[Source records]
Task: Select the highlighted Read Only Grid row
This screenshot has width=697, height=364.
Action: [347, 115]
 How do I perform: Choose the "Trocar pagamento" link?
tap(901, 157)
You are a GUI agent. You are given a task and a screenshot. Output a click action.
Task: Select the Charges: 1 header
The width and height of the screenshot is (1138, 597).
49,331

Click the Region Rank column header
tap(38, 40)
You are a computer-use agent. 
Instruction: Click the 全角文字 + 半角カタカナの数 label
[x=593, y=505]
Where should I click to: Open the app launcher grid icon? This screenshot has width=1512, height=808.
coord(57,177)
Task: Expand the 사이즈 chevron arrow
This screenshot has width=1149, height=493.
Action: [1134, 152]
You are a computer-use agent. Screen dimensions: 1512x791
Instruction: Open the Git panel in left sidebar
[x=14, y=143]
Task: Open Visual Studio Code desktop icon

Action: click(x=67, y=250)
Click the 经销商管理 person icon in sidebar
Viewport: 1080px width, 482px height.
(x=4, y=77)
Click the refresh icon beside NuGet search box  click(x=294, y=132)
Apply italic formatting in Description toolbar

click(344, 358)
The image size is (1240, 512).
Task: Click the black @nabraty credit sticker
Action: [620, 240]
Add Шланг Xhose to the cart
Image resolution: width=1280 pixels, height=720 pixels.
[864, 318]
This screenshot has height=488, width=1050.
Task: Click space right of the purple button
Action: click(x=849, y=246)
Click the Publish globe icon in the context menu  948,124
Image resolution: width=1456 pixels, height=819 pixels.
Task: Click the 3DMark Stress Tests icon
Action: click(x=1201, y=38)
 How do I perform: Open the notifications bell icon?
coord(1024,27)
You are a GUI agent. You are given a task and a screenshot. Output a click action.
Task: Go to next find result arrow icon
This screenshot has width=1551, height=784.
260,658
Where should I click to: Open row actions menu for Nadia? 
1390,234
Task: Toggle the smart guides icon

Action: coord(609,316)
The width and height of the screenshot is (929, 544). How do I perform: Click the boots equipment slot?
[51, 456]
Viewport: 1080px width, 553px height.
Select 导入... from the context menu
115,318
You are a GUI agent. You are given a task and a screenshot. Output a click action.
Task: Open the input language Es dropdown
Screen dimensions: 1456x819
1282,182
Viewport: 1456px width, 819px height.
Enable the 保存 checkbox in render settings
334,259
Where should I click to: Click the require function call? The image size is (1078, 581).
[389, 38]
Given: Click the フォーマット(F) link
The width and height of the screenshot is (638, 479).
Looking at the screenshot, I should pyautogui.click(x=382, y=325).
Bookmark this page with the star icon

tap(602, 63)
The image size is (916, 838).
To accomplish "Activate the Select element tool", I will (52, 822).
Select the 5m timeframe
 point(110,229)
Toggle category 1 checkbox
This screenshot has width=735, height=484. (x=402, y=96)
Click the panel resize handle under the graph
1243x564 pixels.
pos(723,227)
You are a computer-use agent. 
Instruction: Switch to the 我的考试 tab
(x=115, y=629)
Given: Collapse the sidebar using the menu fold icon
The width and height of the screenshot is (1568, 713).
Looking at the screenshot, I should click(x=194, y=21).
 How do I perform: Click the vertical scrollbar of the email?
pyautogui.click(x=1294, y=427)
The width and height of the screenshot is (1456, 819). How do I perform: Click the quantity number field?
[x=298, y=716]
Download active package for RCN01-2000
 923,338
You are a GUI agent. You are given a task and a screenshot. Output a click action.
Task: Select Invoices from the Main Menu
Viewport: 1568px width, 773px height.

Description of the task: Rewrite every line of the listing above as a numbered list, leaving out the blank lines.

Result for this exercise:
1. Task: Select the highlighted Read Only Grid row
2. This screenshot has width=697, height=364.
3. Action: [347, 115]
4.  How do I perform: Choose the "Trocar pagamento" link?
5. tap(901, 157)
6. You are a GUI agent. You are given a task and a screenshot. Output a click action.
7. Task: Select the Charges: 1 header
8. The width and height of the screenshot is (1138, 597).
9. 49,331
10. Click the Region Rank column header
11. tap(38, 40)
12. You are a computer-use agent. 
13. Instruction: Click the 全角文字 + 半角カタカナの数 label
14. [x=593, y=505]
15. Where should I click to: Open the app launcher grid icon? This screenshot has width=1512, height=808.
16. coord(57,177)
17. Task: Expand the 사이즈 chevron arrow
18. This screenshot has width=1149, height=493.
19. Action: [1134, 152]
20. You are a computer-use agent. Screen dimensions: 1512x791
21. Instruction: Open the Git panel in left sidebar
22. [x=14, y=143]
23. Task: Open Visual Studio Code desktop icon
24. Action: click(x=67, y=250)
25. Click the 经销商管理 person icon in sidebar
26. Viewport: 1080px width, 482px height.
27. (x=4, y=77)
28. Click the refresh icon beside NuGet search box  click(x=294, y=132)
29. Apply italic formatting in Description toolbar
30. click(344, 358)
31. The image size is (1240, 512).
32. Task: Click the black @nabraty credit sticker
33. Action: [620, 240]
34. Add Шланг Xhose to the cart
35. Image resolution: width=1280 pixels, height=720 pixels.
36. [864, 318]
37. This screenshot has height=488, width=1050.
38. Task: Click space right of the purple button
39. Action: click(x=849, y=246)
40. Click the Publish globe icon in the context menu  948,124
41. Image resolution: width=1456 pixels, height=819 pixels.
42. Task: Click the 3DMark Stress Tests icon
43. Action: click(x=1201, y=38)
44.  How do I perform: Open the notifications bell icon?
45. coord(1024,27)
46. You are a GUI agent. You are given a task and a screenshot. Output a click action.
47. Task: Go to next find result arrow icon
48. This screenshot has width=1551, height=784.
49. 260,658
50. Where should I click to: Open row actions menu for Nadia? 
51. 1390,234
52. Task: Toggle the smart guides icon
53. Action: coord(609,316)
54. The width and height of the screenshot is (929, 544). How do I perform: Click the boots equipment slot?
55. [51, 456]
56. Viewport: 1080px width, 553px height.
57. Select 导入... from the context menu
58. 115,318
59. You are a GUI agent. You are given a task and a screenshot. Output a click action.
60. Task: Open the input language Es dropdown
61. Screen dimensions: 1456x819
62. 1282,182
63. Viewport: 1456px width, 819px height.
64. Enable the 保存 checkbox in render settings
65. 334,259
66. Where should I click to: Click the require function call? The image size is (1078, 581).
67. [389, 38]
68. Given: Click the フォーマット(F) link
69. The width and height of the screenshot is (638, 479).
70. Looking at the screenshot, I should pyautogui.click(x=382, y=325).
71. Bookmark this page with the star icon
72. tap(602, 63)
73. The image size is (916, 838).
74. To accomplish "Activate the Select element tool", I will (52, 822).
75. Select the 5m timeframe
76.  point(110,229)
77. Toggle category 1 checkbox
78. This screenshot has width=735, height=484. (x=402, y=96)
79. Click the panel resize handle under the graph
80. 1243x564 pixels.
81. pos(723,227)
82. You are a computer-use agent. 
83. Instruction: Switch to the 我的考试 tab
84. (x=115, y=629)
85. Given: Collapse the sidebar using the menu fold icon
86. The width and height of the screenshot is (1568, 713).
87. Looking at the screenshot, I should click(x=194, y=21).
88.  How do I perform: Click the vertical scrollbar of the email?
89. pyautogui.click(x=1294, y=427)
90. The width and height of the screenshot is (1456, 819). How do I perform: Click the quantity number field?
91. [x=298, y=716]
92. Download active package for RCN01-2000
93.  923,338
94. You are a GUI agent. You are given a task and a screenshot. Output a click action.
95. Task: Select Invoices from the Main Menu
96. Viewport: 1568px width, 773px height.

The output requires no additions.